Familiarize yourself with the three or four blocks around the bus depot, note the street names and any other unique or ‘landmark’ buildings, parks or memorable natural landscape features.
Once you have experienced the bus route and the nature of the surroundings at your desired destination, you can take the bus back home again.
You might find it helpful to do this two or three times until you feel comfortable in your knowledge of the route, how long the trip takes and the nature of the area surrounding your destination.
What will you have accomplished? Just this: you will no longer need to wait for someone else to have the time to drive you where you want to go. You will be able to move about based on your own agenda, not that of your parents, your siblings or your friends.
You will be in control of your day, and just a little bit more in control of your own life.
And you will feel a sense of success, maybe even of triumph!
Becoming more knowledgeable about your community and its surrounding areas can increase your confidence, giving you a greater sense of independence.
You will find that knowing where you are going and that you can get there on your own can be exhilarating and liberating.
The result is that your sense of self-respect will receive a tremendous boost, encouraging you to undertake similar challenges, in a similar manner, with far less anxiety in the future.
It is important to realize that falling into the trap of simply avoiding the initial anxiety which may accompany a novel task will not get you where you want to go. But meeting the challenge will enrich your life.
When we decide to take control of a situation in our lives, we ask something of ourselves.
When we respond positively and successfully we present ourselves with an opportunity for growth, which involves meeting, accepting and overcoming challenge after challenge.
Ultimately, we become our own heroes, infusing ourselves with the courage, even the desire to face whatever challenges present themselves. In this way we can view new challenges as opportunities for enhancing our experiences.
Our reward is a life fully and joyfully lived, with gratitude for challenges which come our way.
When your teacher or professor assigns homework, when your parents or your roommate ask you to clean up your room, or to look after some household chores—what’s up with that?
Perhaps your roomates want you to take responsibility for two meals a week. Or maybe you’ve made a commitment to yourself to exercise three times a week or walk six blocks a day.
How can challenges that seem worrying actually help reduce anxiety?
Anxiety is a huge issue for many of us with Asperger’s. There is no point in asking why we often see six thousand compounding facets in every single little incident in our lives, or why simple chores like washing the car or cleaning our rooms can morph into multi-day events.
The question is, why would we challenge ourselves with any of these responsibilities at all?
The answer is simple. By making demands of ourselves, and by disciplining ourselves to attempt to meet those demands, we give ourselves room and encouragement to grow.
By repeatedly doing simple manageable tasks we develop routines and a self-confidence which can serve us well when we encounter more complex issues.

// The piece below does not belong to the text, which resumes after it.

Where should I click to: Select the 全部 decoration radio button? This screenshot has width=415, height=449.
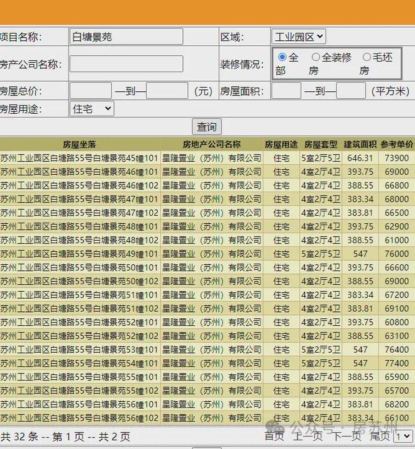282,57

When we attempt to accommodate another’s reasonable demands, we acquire and continually enhance the skill of determining exactly what is required of us.
And we practice discerning how best to initiate the task in the most efficient way so as to successfully complete it with the least stress … and perhaps even a certain degree of pleasure!
This translates into the essential life-skills of listening, comprehending, asking questions about the process when necessary, and successfully completing the task.
We are rewarded with the personal satisfaction which comes with the completion of any worthwhile accomplishment!
And the more that is asked of you, either by others or by yourself, the greater you will feel challenged.
But, the greater the challenge successfully met, the greater the personal satisfaction.
Challenges are not only necessary for our personal and professional growth, they are a fast-track to ensuring our lives remain interesting and fulfilling.